● BRIEF: Take the line containing "At what coordinates" through the last line of the data and retype those lines exactly. Pictures do not belong in the copy.
(EXERCISE MATERIALS begins)
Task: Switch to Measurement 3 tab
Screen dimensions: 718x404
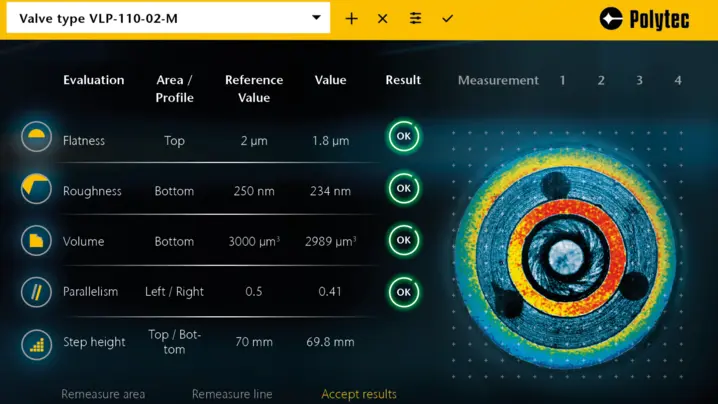Action: tap(639, 80)
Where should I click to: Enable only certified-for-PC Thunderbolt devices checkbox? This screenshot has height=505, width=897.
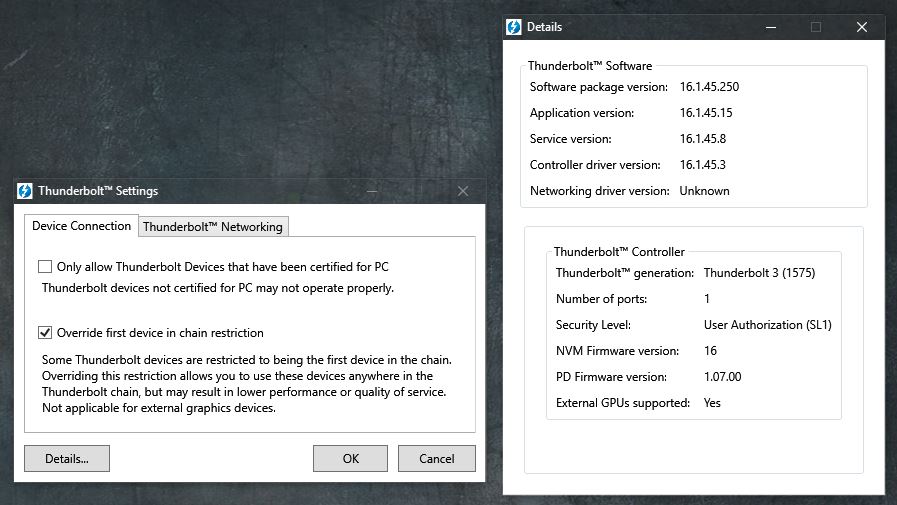click(x=45, y=267)
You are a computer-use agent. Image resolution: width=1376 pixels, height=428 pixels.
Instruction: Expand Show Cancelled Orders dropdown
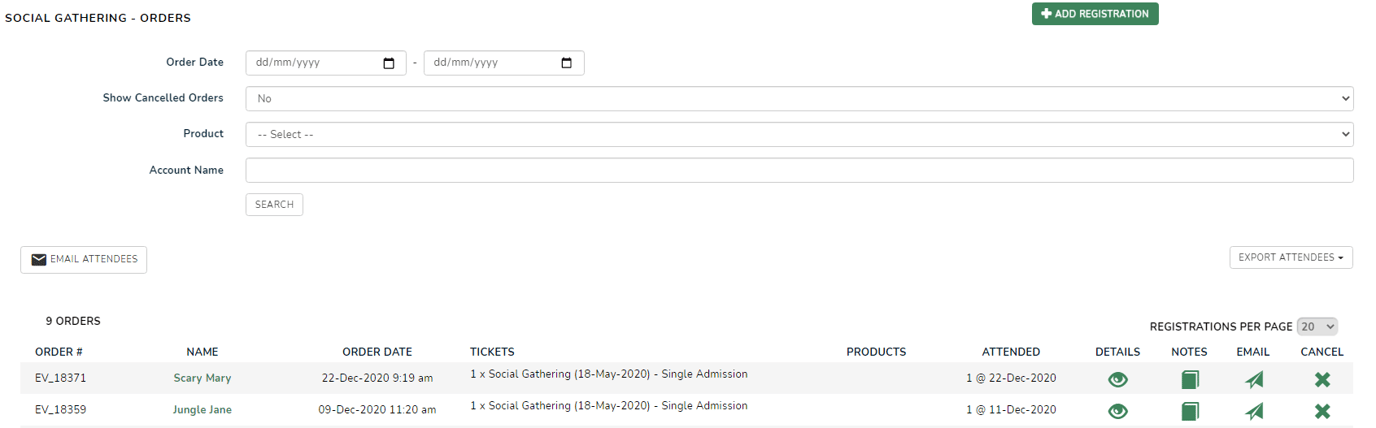pos(798,99)
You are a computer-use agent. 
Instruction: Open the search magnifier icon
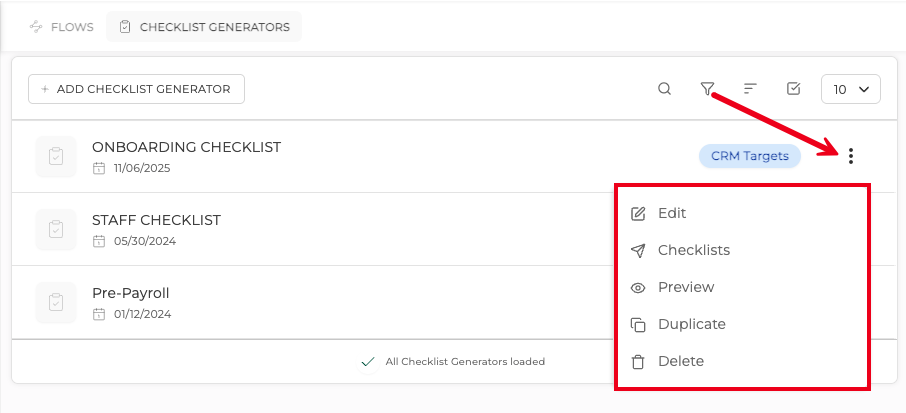[664, 89]
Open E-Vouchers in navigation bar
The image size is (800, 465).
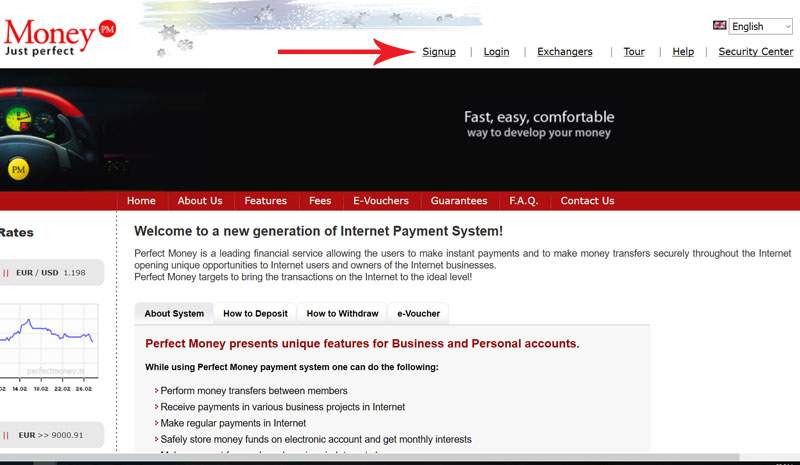381,201
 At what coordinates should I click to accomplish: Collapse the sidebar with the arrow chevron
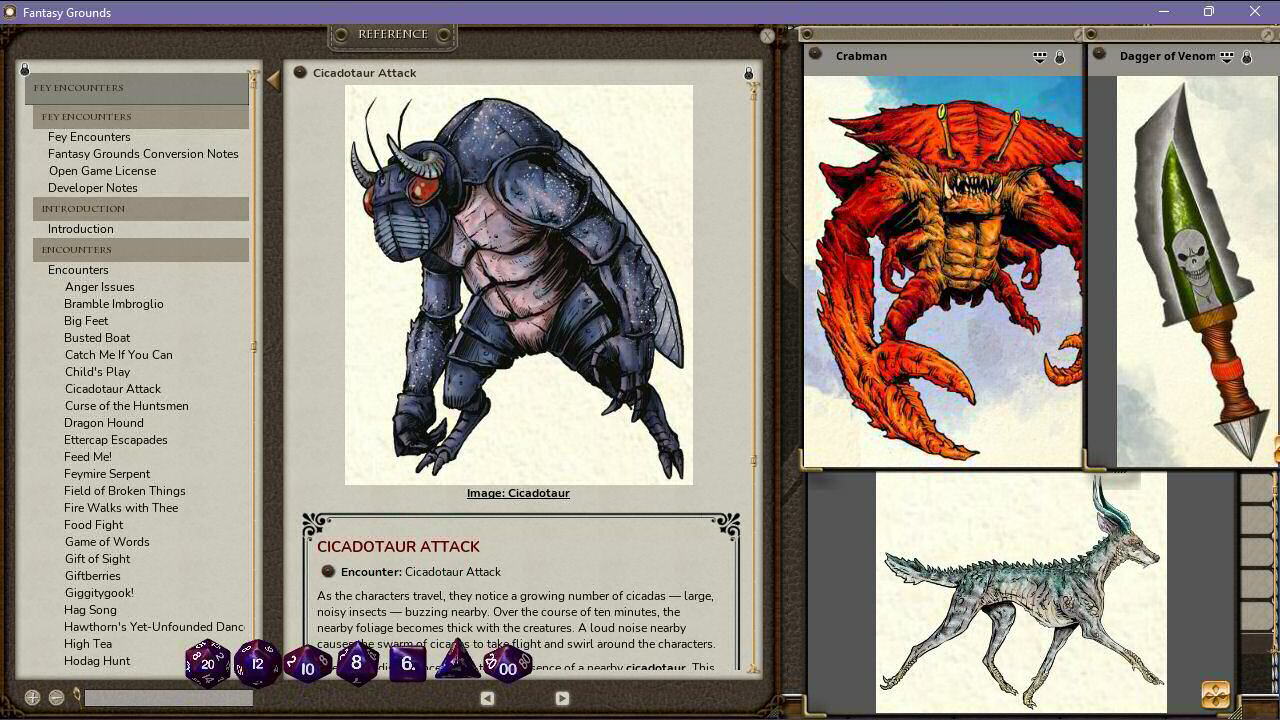click(272, 81)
(EXERCISE MATERIALS ends)
● FINISHED EXERCISE:
 At what coordinates should I click to accomplish: Collapse the sidebar with the arrow chevron
click(272, 81)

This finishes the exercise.